The State Department sent a message to Gaza’s Hamas leaders on Thursday that it would withdraw some $100 million it is spending in Gaza on health care, agriculture and water infrastructure if they did not back off a demand to audit the books of American-financed charities operating there.No doubt the administration would argue that this money goes straight to needy Gazans and non-Hamas projects, and not to Hamas.
The threat, delivered via an intermediary, came after Hamas officials suspended the operation of the International Medical Corps on Sunday for its refusal to submit to a Hamas audit at the charity’s site.
Tensions have been simmering for months over Hamas’s relations with the nongovernmental organizations of a number of countries operating in Gaza as the authorities have sought to increase surveillance of the groups.
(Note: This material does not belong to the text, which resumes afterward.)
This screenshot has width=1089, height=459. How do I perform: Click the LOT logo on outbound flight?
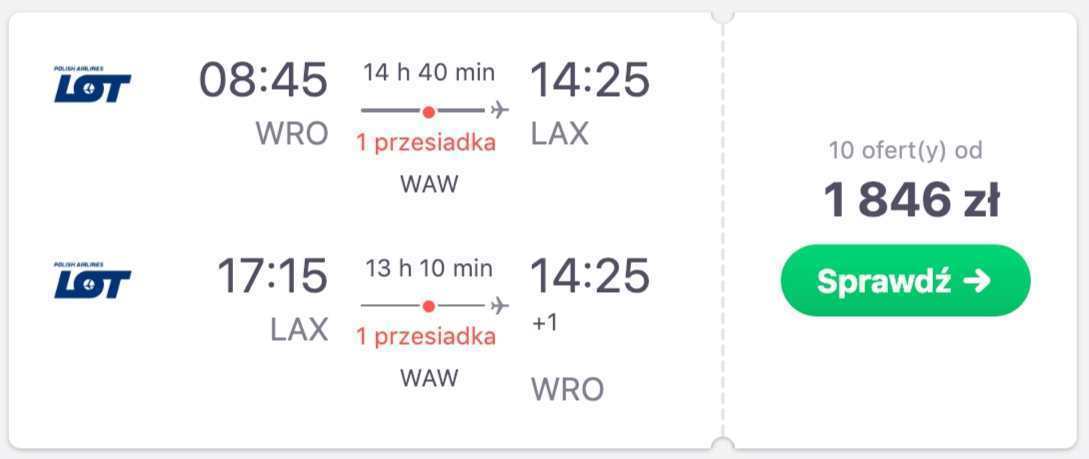[92, 85]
Early this year, Hamas asked all such groups to register with the central government, pay a fee and submit financial reports.
Although those requests were resisted, most groups ultimately agreed to them, officials at charities based in Gaza said. But in June, when Hamas demanded that the groups permit its officials to audit their books, the objections grew. Though Hamas did not explain the reason for its demand, many governments are suspicious of foreign financing of charities, fearing that money can be diverted for political or intelligence-gathering uses.
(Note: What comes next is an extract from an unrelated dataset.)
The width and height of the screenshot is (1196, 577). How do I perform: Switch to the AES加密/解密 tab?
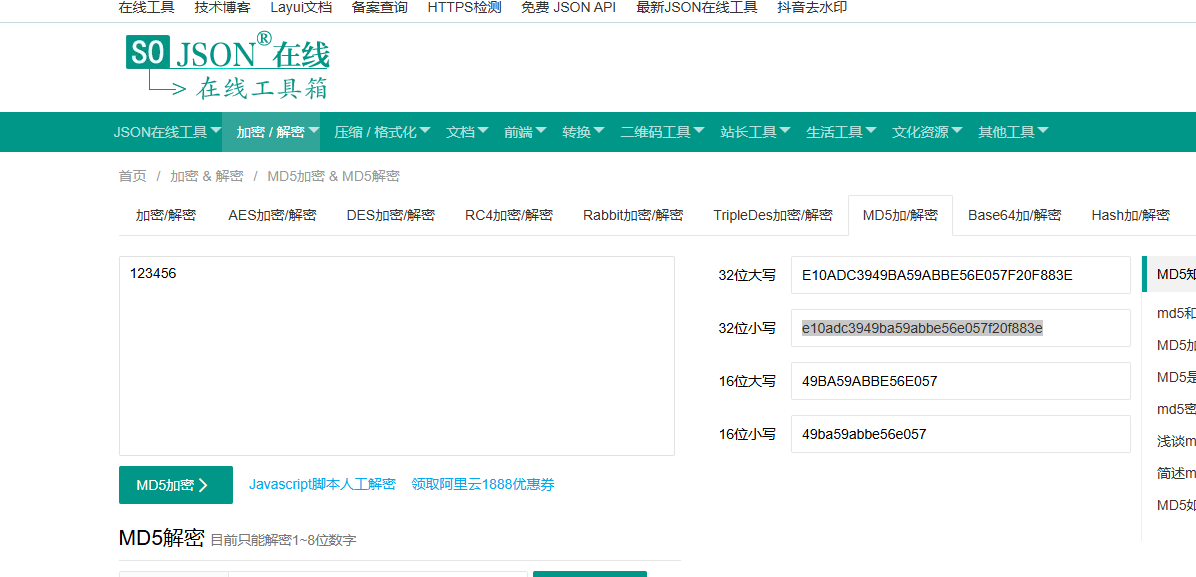pos(272,215)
For American organizations, United States policy forbids direct contact with Hamas, labeled a terrorist group by the State Department. As a result, on-site audits by Hamas officials would lead to suspension of aid, American officials said. The United States accounts for a large share of the money that foreign governments spend on humanitarian assistance in Gaza.
Yet this is a fiction. Hamas, as the ruler of Gaza, has a budget - and the money that it doesn't have to pay to keep things running can be freed up to shore up its terror infrastructure.
And everyone knows it:
Aid provided by American and other foreign groups goes to hundreds of thousands of Palestinians in Gaza, where most of the 1.6 million residents are refugees. Like the Palestinian Authority in the West Bank, Hamas has had trouble meeting its payroll recently, and foreign officials hope that the threat of losing outside financing will persuade Hamas officials to drop their demand.If there were no relationship between Hamas' budget and Western-backed NGO aid, then why would anyone think that Hamas' financial issues have any relevance to this issue?
The huge amount of money flowing into Gaza from the PA and the West might not officially go to Hamas, but it is clear that Hamas is the main beneficiary.